Com o resultado de dezembro, o IGP-DI voltou a registrar deflação no acumulado de 12 meses, após ter encerrado 2024 com alta expressiva de 6,86%. Em 2023, o índice havia apresentado queda ainda mais intensa, de 3,30%, reforçando o caráter volátil do indicador ao longo dos últimos anos.

O principal componente do índice, o Índice de Preços ao Produtor Amplo (IPA-DI), que responde por 60% do IGP-DI, avançou 0,03% em dezembro, revertendo a queda de 0,11% observada em novembro. No entanto, no acumulado de 12 meses, o IPA-DI registrou recuo de 3,61%, marcando o primeiro resultado anual negativo desde 2023, quando a retração havia sido de 5,92%.
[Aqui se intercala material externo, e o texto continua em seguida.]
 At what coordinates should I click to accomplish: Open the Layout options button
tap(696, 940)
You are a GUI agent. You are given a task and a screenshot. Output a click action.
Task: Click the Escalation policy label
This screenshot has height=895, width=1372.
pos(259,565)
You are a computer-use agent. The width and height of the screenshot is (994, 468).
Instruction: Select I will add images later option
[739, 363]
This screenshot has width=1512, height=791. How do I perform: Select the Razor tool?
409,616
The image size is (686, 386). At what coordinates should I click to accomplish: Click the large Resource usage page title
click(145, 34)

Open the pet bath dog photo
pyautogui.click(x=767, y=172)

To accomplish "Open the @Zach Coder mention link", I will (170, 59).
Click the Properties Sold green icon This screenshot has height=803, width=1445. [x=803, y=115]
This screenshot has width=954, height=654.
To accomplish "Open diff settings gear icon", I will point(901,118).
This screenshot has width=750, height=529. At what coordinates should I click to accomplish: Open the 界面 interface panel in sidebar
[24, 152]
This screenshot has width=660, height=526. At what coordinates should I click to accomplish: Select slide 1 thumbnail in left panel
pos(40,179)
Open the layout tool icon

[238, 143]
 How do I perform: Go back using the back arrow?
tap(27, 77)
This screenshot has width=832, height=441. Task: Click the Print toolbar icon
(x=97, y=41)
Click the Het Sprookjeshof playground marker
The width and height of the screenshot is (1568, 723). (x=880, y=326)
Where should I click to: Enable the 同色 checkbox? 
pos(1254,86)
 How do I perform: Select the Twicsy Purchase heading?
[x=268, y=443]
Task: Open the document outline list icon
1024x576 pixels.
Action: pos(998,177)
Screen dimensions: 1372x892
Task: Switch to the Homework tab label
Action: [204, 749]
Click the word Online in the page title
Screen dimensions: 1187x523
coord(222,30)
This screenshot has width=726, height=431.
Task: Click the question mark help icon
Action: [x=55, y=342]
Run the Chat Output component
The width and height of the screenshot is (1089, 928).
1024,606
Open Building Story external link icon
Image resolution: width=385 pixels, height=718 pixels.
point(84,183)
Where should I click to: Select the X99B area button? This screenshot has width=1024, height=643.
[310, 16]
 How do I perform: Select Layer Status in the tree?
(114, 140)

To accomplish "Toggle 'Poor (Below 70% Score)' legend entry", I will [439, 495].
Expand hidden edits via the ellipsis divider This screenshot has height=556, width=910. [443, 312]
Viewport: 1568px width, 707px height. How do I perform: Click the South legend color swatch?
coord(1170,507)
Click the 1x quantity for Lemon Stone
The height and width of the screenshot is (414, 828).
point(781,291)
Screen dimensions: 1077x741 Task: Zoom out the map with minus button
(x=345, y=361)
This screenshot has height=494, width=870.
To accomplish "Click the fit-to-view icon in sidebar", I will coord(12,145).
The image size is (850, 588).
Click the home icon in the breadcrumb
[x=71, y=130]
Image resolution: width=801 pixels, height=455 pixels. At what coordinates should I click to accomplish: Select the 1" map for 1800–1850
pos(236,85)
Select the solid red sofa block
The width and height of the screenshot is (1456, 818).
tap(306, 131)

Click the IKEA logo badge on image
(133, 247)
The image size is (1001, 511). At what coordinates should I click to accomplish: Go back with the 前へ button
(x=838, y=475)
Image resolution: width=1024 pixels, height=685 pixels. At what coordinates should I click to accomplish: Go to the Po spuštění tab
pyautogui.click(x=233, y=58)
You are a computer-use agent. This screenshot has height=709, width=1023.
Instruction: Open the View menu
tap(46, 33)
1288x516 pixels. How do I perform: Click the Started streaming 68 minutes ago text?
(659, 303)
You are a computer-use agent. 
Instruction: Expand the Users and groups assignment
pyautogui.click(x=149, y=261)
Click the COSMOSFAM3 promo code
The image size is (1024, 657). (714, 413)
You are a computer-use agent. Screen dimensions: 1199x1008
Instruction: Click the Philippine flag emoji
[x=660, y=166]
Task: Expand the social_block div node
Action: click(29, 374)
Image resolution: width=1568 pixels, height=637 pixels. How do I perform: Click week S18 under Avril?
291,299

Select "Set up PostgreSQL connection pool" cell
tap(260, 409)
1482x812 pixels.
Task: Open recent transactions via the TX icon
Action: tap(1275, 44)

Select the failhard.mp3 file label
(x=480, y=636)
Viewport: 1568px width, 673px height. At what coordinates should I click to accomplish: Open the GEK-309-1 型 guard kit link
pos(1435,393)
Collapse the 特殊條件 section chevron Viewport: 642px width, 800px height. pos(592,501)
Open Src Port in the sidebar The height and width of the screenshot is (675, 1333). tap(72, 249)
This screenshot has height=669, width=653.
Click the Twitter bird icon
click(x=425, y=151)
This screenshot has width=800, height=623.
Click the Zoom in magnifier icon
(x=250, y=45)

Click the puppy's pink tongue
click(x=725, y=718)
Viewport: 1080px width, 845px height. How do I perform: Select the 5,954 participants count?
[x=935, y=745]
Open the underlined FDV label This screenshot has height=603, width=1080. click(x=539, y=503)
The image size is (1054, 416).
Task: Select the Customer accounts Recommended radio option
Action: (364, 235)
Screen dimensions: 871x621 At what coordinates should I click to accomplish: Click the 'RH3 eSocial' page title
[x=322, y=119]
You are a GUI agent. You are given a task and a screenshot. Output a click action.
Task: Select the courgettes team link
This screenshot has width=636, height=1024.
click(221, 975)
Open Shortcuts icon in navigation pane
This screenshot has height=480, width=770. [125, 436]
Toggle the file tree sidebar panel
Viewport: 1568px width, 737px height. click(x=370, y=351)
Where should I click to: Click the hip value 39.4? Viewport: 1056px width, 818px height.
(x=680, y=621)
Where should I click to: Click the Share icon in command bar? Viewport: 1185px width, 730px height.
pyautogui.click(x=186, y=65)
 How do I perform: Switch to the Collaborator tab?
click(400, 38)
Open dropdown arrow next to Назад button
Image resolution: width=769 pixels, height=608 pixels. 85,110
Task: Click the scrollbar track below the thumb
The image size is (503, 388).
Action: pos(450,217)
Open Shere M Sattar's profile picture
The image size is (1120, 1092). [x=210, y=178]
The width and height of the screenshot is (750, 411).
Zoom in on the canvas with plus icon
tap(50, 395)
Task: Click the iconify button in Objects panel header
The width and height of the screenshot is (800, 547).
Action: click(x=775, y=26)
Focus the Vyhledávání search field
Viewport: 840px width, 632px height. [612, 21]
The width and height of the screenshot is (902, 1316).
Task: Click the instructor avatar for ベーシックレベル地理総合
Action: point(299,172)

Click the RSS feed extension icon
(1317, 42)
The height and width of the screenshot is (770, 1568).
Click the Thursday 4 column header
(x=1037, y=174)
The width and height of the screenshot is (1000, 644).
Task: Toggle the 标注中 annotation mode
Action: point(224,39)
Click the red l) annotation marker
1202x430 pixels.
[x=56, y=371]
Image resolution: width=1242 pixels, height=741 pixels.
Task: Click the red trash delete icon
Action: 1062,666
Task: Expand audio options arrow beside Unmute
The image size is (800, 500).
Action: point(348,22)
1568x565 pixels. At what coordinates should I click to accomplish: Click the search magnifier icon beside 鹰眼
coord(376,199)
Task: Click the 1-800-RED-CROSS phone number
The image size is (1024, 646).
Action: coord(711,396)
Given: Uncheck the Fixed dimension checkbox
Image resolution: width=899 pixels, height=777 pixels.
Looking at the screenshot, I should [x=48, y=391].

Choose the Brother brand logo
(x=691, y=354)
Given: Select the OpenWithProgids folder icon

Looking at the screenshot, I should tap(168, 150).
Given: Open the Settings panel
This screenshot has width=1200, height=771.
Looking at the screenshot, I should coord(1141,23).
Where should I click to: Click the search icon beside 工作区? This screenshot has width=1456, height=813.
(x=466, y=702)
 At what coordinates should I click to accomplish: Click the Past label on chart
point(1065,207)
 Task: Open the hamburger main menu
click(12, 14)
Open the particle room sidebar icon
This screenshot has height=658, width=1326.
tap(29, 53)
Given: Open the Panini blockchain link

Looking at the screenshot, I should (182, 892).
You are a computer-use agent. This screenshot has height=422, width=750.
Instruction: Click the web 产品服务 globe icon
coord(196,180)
Segundo o economista do FGV IBRE, Matheus Dias, a deflação no segmento produtor foi determinante para o comportamento do índice. “Esse movimento foi puxado por quedas expressivas nos preços da indústria extrativa e da agricultura”, afirmou.

Já o Índice de Preços ao Consumidor (IPC), responsável por 30% da composição do IGP-DI, manteve em dezembro a mesma taxa de variação observada no mês anterior, com alta de 0,28%. No acumulado de 12 meses, o IPC apresentou elevação de 4,0%, indicando pressão inflacionária mais persistente no varejo.

Entre as oito classes de despesa que compõem o IPC, três registraram aceleração das taxas de variação em dezembro. O grupo Transportes passou de queda de 0,03% para alta de 0,38%, Alimentação saiu de recuo de 0,03% para avanço de 0,13%, enquanto Vestuário mudou de uma deflação de 0,87% para inflação de 0,27% no período.

O Índice Nacional de Custo da Construção (INCC) também apresentou desaceleração no último mês do ano, com alta de 0,21% em dezembro, abaixo dos 0,27% registrados em novembro. Ainda assim, o indicador acumulou avanço de 5,92% ao longo de 2025.

Calculado entre o primeiro e o último dia do mês de referência, o IGP-DI reúne a variação de preços ao produtor, ao consumidor e da construção civil, sendo amplamente utilizado como termômetro da inflação em diferentes etapas da economia brasileira.